● **Given passage**:
.....

# Hi from Poland!!



## meattechnicianeu (Oct 25, 2009)

Hello everybody, my name is Marius from Poland. I am a new user on this website and I'd like to say that its really good and interesting. I am a professional Meat Processing Technician. I'm here because Meat processing is my passion and interest.


----------



## bmudd14474 (Oct 25, 2009)

Welcome to SMF. Glad to have you here. Check out the 5 day ecourse. Theres lots of good information there.


----------



## mballi3011 (Oct 25, 2009)

First off welcome Marius to *SMF*. You'll like it here cause there are abunch of good folks here that would just love to help you out with just about anything to do with smoking. We really like to have newbies here because they can bring in a new propective to how things are done. There's nothing like a new set of eyes to give and new way to make things that little differant to make things alittle better. So I hope you know about the *Qview* here. 
http://www.smokingmeatforums.com/for...ad.php?t=58920
Here's a link to photobucket it's free and easy to download pictures. Then if your really new to smoking Look up the E-course. 
http://www.smokingmeatforums.com/for...play.php?f=127
It's also free and it will give you the basics of smoking. So after all of that you just need to go grab something to smoke and if you have any question just post them here and we will answer it quickly so you don't have any mishaps with your smoke. 
Welcome To Your New Addiction


----------



## irishteabear (Oct 25, 2009)

Welcome to SMF, Marius.  Glad you joined us.


----------



## scarbelly (Oct 25, 2009)

Welcome Marius - we are glad to have you with us. Lots of nice folks here to help. What do you like to smoke?


----------



## rw willy (Oct 25, 2009)

I'm sure people are thinking of meat related questions for you to answer.
Glad you found us.


----------



## meattechnicianeu (Oct 25, 2009)

I like to smoke :ham, sausages, bacon, neck, chickens. I prefer own wood smokehouse.

.....

● **To-do list**:
**A)** Repeat word for word the part of the welcome thread starting at "## scarbelly (Oct" and ending at "you to answer.".
**B)** Answer these questions from the welcome thread:
(i) What profession does Marius say he has?
(ii) Which course does bmudd14474 suggest checking out?
(iii) What kind of smokehouse does Marius prefer?

● **Source excerpt**:
.....

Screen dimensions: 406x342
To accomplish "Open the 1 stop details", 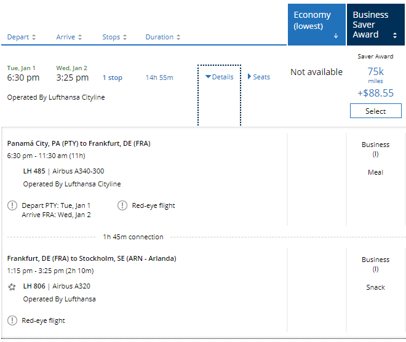I will [112, 78].
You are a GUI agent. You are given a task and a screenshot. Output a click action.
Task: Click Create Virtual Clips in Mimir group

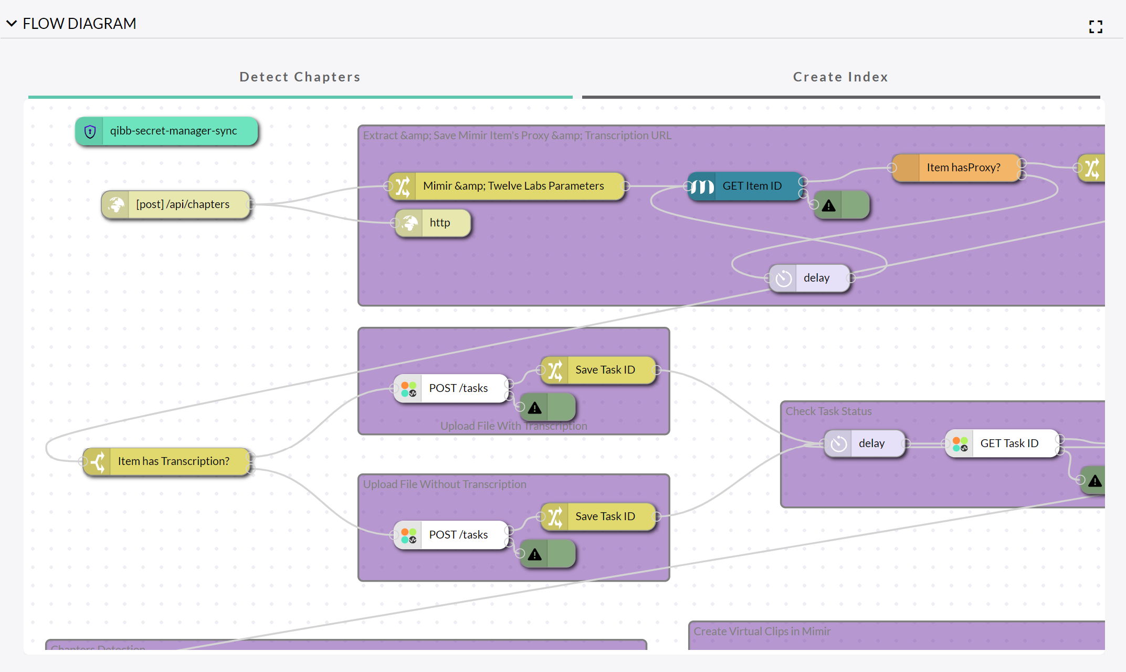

.....

● **Expected answers**:
**A)**
## scarbelly (Oct 25, 2009)

Welcome Marius - we are glad to have you with us. Lots of nice folks here to help. What do you like to smoke?


----------



## rw willy (Oct 25, 2009)

I'm sure people are thinking of meat related questions for you to answer.

**B)**
(i) He is a professional Meat Processing Technician.
(ii) The 5 day ecourse.
(iii) His own wood smokehouse.